--- GIVEN RECORDS Enclosed Below ---
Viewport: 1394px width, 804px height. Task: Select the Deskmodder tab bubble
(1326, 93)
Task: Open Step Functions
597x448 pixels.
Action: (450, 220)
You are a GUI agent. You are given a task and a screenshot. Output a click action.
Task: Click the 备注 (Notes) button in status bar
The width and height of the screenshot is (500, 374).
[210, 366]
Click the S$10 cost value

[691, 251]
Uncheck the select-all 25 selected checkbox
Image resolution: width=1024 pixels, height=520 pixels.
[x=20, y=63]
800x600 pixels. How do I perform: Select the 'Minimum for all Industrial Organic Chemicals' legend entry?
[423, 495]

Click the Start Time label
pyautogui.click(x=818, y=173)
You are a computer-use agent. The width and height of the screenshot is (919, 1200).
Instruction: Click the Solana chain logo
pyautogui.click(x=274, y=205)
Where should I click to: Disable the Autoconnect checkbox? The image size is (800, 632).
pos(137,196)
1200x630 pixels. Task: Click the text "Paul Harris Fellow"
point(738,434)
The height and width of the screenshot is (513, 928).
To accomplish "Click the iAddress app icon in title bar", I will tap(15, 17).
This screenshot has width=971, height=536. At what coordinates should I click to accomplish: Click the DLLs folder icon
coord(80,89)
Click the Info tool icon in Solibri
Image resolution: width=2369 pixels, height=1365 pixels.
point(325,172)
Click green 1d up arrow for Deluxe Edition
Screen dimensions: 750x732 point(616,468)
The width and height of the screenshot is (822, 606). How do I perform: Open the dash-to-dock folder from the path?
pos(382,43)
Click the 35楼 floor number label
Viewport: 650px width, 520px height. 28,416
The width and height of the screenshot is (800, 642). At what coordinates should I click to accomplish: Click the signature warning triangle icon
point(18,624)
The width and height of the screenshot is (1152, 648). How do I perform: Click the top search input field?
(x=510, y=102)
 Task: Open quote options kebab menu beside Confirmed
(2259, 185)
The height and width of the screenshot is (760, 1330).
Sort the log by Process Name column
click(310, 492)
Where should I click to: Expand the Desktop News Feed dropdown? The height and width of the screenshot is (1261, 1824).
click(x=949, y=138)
--- End of Enclosed GIVEN RECORDS ---
**ACTIVITY**
For each line of the listing that holds the word "agent", show that line.

**WRITTEN ANSWER**
You are a GUI agent. You are given a task and a screenshot. Output a click action.
You are a computer-use agent. The width and height of the screenshot is (919, 1200).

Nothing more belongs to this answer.